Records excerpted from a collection
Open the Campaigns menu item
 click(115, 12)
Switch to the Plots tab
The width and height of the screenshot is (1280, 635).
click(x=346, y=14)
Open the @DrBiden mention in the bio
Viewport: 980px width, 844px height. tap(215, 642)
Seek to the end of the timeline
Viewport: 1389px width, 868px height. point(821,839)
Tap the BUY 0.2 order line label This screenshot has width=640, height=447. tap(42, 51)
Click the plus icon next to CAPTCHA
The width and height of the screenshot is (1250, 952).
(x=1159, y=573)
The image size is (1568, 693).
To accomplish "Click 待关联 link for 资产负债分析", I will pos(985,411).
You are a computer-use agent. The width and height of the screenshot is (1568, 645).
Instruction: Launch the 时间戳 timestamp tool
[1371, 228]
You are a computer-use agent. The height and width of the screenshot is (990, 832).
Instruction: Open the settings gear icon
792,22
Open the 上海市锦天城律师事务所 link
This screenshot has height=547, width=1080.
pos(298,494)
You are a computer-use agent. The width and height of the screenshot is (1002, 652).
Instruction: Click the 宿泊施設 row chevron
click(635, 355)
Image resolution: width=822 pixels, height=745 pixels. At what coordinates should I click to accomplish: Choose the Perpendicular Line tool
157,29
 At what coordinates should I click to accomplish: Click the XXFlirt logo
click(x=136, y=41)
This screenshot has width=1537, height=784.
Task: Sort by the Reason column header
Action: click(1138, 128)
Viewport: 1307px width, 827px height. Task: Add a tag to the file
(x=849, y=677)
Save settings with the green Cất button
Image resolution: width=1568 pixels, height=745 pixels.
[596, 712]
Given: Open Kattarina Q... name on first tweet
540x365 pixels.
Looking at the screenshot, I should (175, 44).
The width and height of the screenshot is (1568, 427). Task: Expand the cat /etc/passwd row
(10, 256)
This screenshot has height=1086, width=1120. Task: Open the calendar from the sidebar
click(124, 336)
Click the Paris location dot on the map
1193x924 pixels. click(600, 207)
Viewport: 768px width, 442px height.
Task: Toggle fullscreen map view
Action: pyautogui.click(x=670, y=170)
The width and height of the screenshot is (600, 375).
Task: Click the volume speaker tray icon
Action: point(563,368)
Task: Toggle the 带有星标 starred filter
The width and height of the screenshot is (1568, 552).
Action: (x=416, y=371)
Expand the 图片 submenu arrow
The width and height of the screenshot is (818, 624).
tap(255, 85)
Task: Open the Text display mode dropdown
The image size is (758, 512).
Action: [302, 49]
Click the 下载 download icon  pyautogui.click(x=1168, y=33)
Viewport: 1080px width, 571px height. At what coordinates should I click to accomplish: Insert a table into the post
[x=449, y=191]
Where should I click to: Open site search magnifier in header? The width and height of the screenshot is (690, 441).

#### Task objective
Please say how many lines of the records contain the word "link", giving the number by itself.

#### Solved exercise
2